В кинозале было битком народу. Помахав рукой знакомым пацанам, я уселся поудобнее в кресло и начал смотреть кино, грызя бумажный стаканчик, оставшийся от мороженого. В тот момент, когда робот номер 5 раздавил Кузнечика, до меня наконец-то дошли слова Бабая о редиске и Радживе Ганди.
Глава 3
Фетровые облака
Квадратная мусороуборочная машина с огромным красным транспарантом, закрепленным вдоль кузова, двигалась впереди колонны. Люди с праздничными бантами, плакатами, портретами, флагами и цветами тянулись за ней, подстраивая свой шаг под движение «мусорки». Сначала шли друг за другом красиво, не ломая строй по краям. Демонстранты то и дело, словно по указке, одновременно поднимали руки вверх и махали, выкрикивая лозунги и заготовленные речовки. Со стороны главной площади фоном доносилась музыка. Сидя на плечах дяди Наума, я тоже вскинул руки и заорал: – Мир! Труд! Май! Слава КПСС!
Дядя Наум, не сбавляя шаг, снял меня с плеч и, держа за подмышки, сказал:
– Сейчас отцу с матерью отдам! Вон за трактором шагают.
Я посмотрел вперед и заметил отца – он нес огромный портрет Ленина на шелковой ткани. Владимир Ильич, похожий на черную головешку, вырывался из алого пламени мирового костра. Алое пламя колыхалось на ветру, и головешку постоянно затягивало обратно в костер, что не давало ей окончательно потухнуть.
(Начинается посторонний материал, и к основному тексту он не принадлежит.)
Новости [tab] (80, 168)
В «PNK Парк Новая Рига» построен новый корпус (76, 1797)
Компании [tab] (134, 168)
– Не буду больше, – пообещал я дяде Науму и попросился снова к нему на плечи.
Колонна свернула с улицы на главную площадь и, обогнув фонтаны, вышла к городской трибуне, на которой стояли дядьки в серых плащах и фетровых шляпах. Я замахал им пучком гвоздик.
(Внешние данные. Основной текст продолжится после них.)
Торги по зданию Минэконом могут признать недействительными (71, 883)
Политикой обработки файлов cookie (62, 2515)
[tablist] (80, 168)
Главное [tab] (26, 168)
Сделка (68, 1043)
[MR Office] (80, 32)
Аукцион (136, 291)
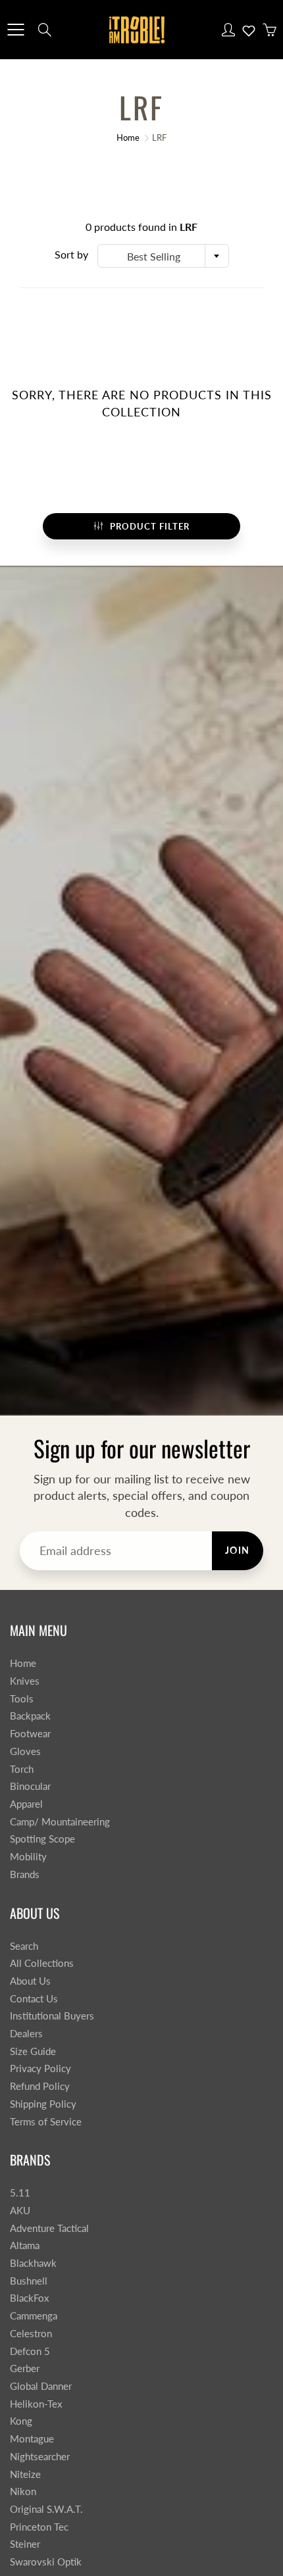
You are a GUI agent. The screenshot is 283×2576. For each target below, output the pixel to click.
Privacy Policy (40, 2068)
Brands (24, 1874)
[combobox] (163, 256)
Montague (32, 2438)
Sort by (71, 254)
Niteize (25, 2474)
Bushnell (28, 2281)
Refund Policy (40, 2086)
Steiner (25, 2544)
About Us (30, 1981)
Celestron (31, 2333)
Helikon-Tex (36, 2404)
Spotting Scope (42, 1839)
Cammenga (33, 2315)
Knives (24, 1681)
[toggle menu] (15, 29)
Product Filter (150, 526)
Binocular (30, 1786)
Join (237, 1550)
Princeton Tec (39, 2527)
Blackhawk (33, 2263)
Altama (24, 2245)
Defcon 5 (30, 2351)
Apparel (26, 1804)
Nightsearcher (40, 2456)
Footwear (30, 1733)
– Мимо президиума, – раздался из динамиков красивый твердый мужской голос, – шествует колонна конструкторского бюро «Целинпрогресс». Рабочие этого бюро неоднократно побеждали во всесоюзных конкурсах и состязаниях. Разработанный ими аппарат усиленного доения признан наиболее успешным в данной области сельского хозяйства и животноводства. Удои молока уже в этой пятилетке будут удвоены! Ура, товарищи!
Наша колонна вздрогнула и, повернув голову в сторону президиума, выкрикнула троекратное «ура». Дядьки в фетровых шляпах вяло помахали нам в ответ, о чем-то переговариваясь между собой. Музыка сменилась на «Утро красит нежным светом…», и диктор объявил следующих за нами работников другого производства, которые пришли в этот день поздравить президиум.
Обернувшись назад, я увидел ползущий в глубине колонны красочный макет комбайна, сделанный из фанеры. Комбайн ехал задом наперед и постоянно отклонялся в сторону президиума. Его поправляли на ходу, подталкивали руками, не давая сбиться с пути окончательно.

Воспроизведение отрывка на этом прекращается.